++++ Supplied records

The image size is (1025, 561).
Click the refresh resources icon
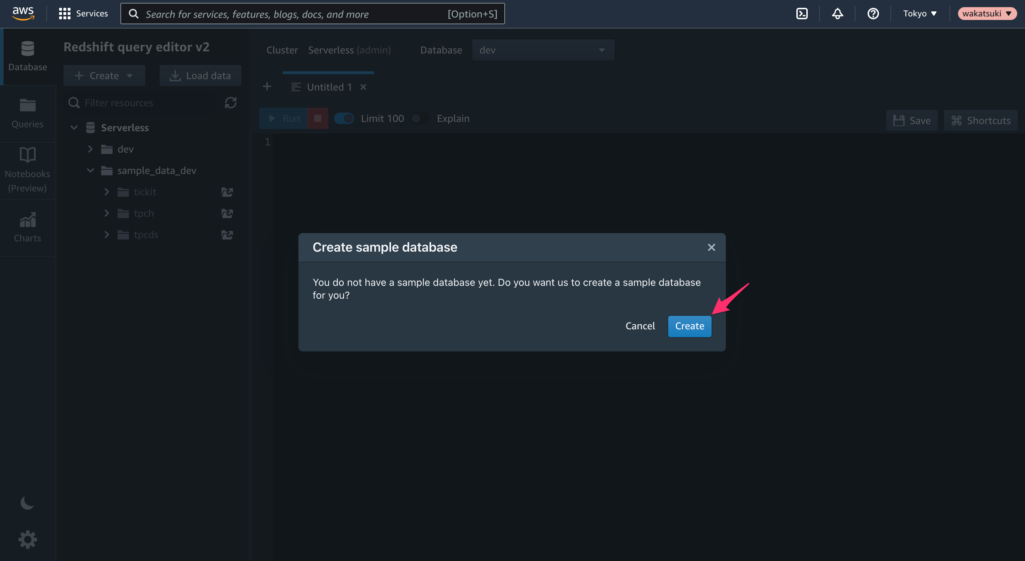231,103
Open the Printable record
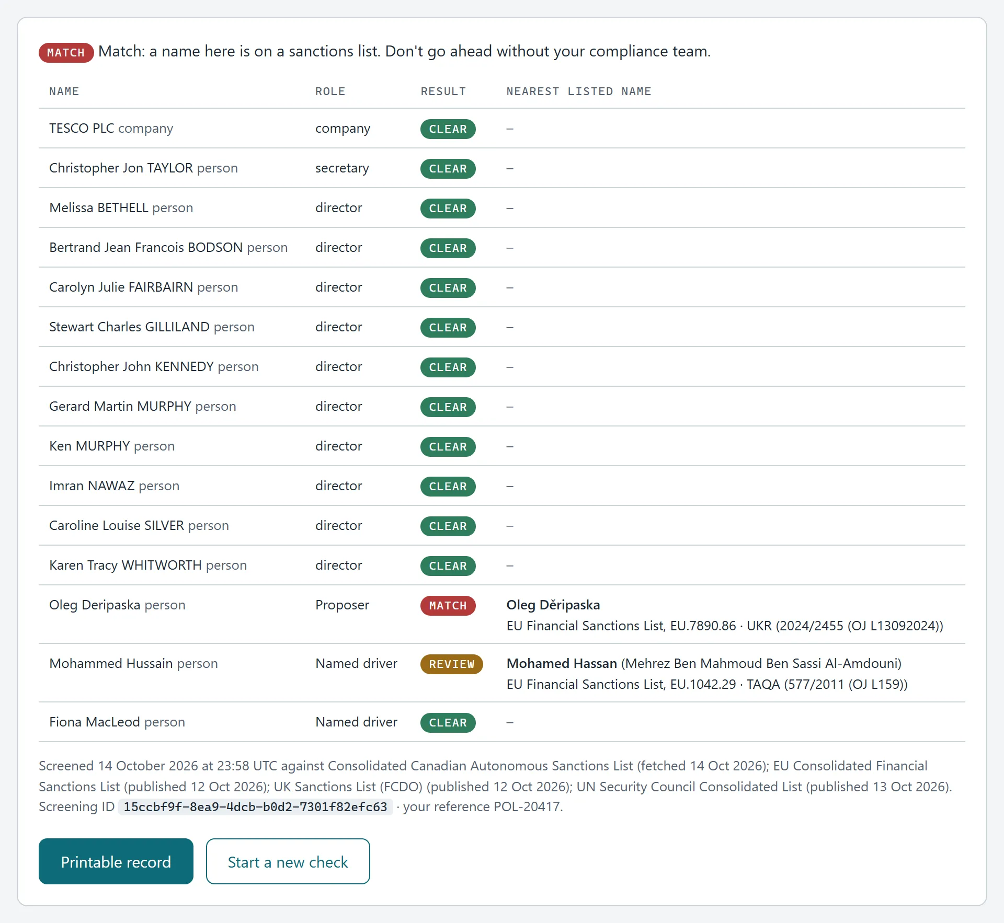This screenshot has height=923, width=1004. (116, 861)
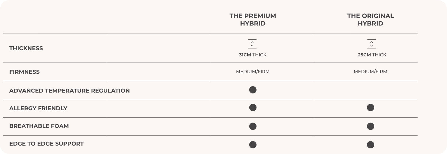Click the Breathable Foam row label
The height and width of the screenshot is (154, 447).
39,126
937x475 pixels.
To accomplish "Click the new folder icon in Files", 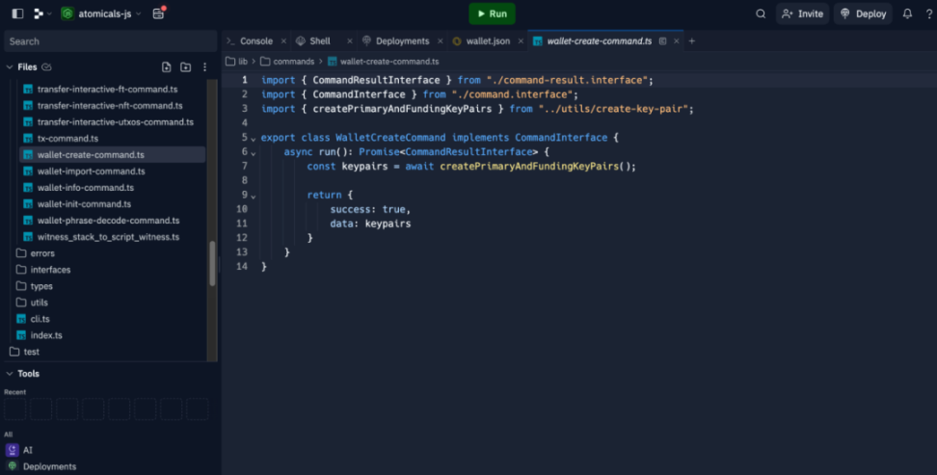I will click(x=185, y=66).
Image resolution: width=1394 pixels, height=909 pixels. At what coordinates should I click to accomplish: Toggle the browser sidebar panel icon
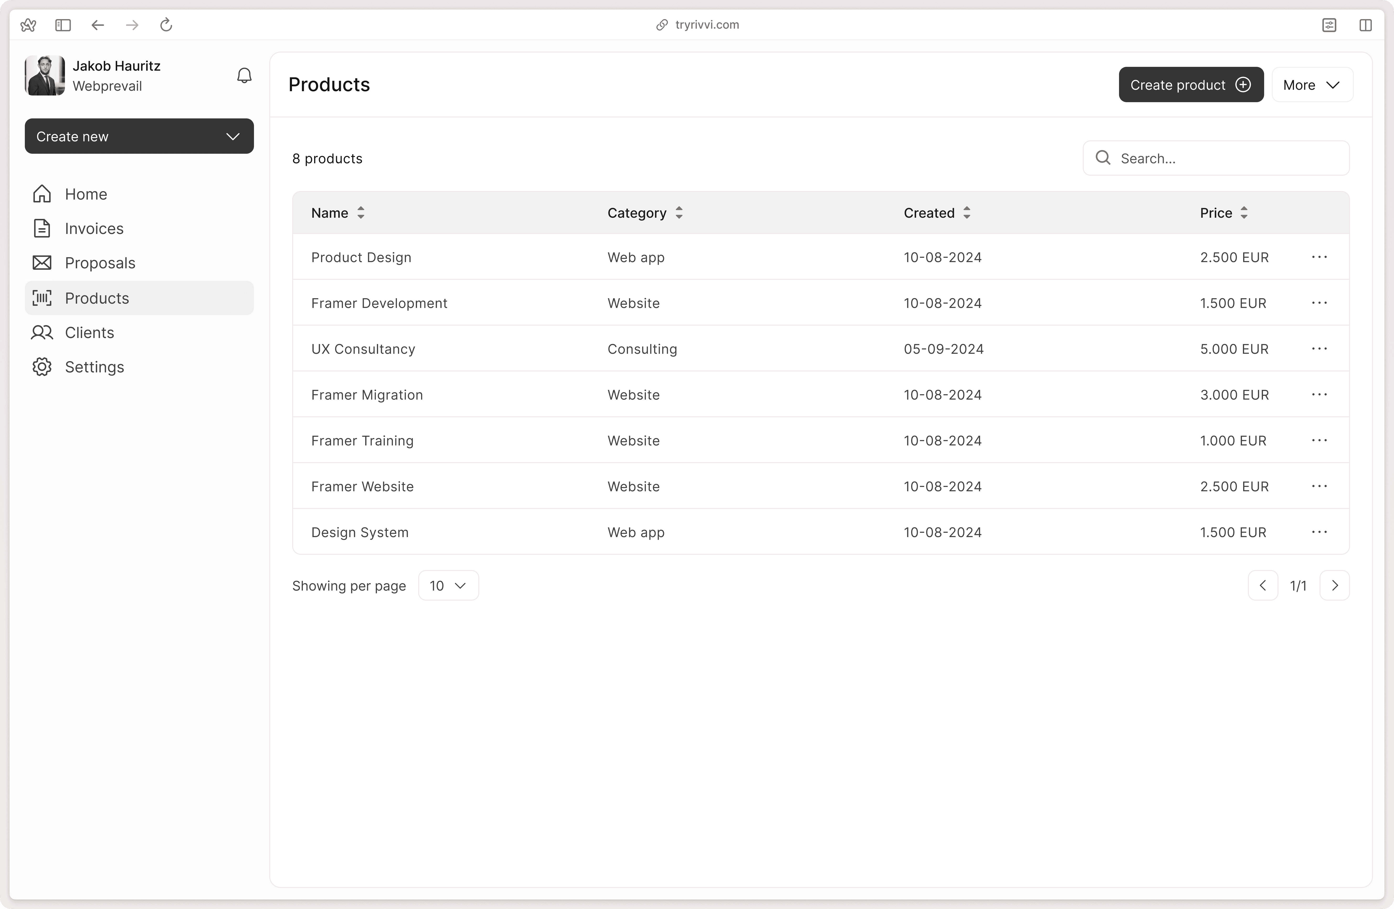[63, 25]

++++++++

» Task to complete: Copy out the records above from the line containing "Image resolution: width=1394" through the end of the records, leaving out the pictures.

» Exercise result:
Image resolution: width=1394 pixels, height=909 pixels. At what coordinates should I click to accomplish: Toggle the browser sidebar panel icon
[63, 25]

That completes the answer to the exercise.